Estimula la producción de endorfinas (hormonas de la felicidad), por ello es recomendado para evitar la depresión.

Estimula el páncreas y aumenta la producción de enzimas que favorecen a la digestión, alivia la acidez o pesadez de estómago. Además, como es antibacteriano, es eficaz para combatir problemas ocasionados por una alteración en la flora intestinal.

Recomendado en caso de halitosis (mal aliento), náuseas, mareos y vómitos.

Antiinflamatorio, analgésico, combate la hinchazón, favorece la circulación de la sangre, por tanto ayuda a disminuir colesterol, problemas cardiacos, trombos en arterias, prevención de varices.

Debe ser consumido en pequeñas cantidades.

Provoca el aumento de la temperatura corporal, no se debe tomar en caso de fiebre.

Fuente natural de vitaminas y minerales.

Vitaminas: C, B y A.

Minerales: Potasio, calcio, magnesio, fósforo, hierro, sodio, zinc.

Gran cantidad de agua (88%), carbohidratos, proteínas vegetales y fitonutrientes.
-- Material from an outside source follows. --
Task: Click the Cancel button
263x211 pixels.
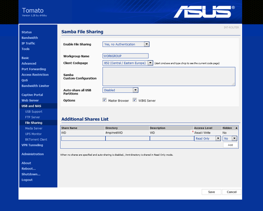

El jengibre es importante añadirlo en su justa medida, debido al intenso sabor y aroma que desprende. Se aconseja ir probando hasta lograr el punto deseado, pues su sabor es muy fuerte, algo picante y aromático. Esta especia según se cocina se torna agradable y pierde su sabor picante, pero nunca se desvanece su aroma.

Se emplea en todo tipo de elaboraciones tanto dulces como saladas.

Zumos, ensaladas, puré, cremas, salsas, sopas, arroz, bizcochos, pasteles, galletas, tortillas. Guisos de carne, aves y verduras.

Guarda la raíz de jengibre envuelto en un film en la nevera y podrás usarlo durante días.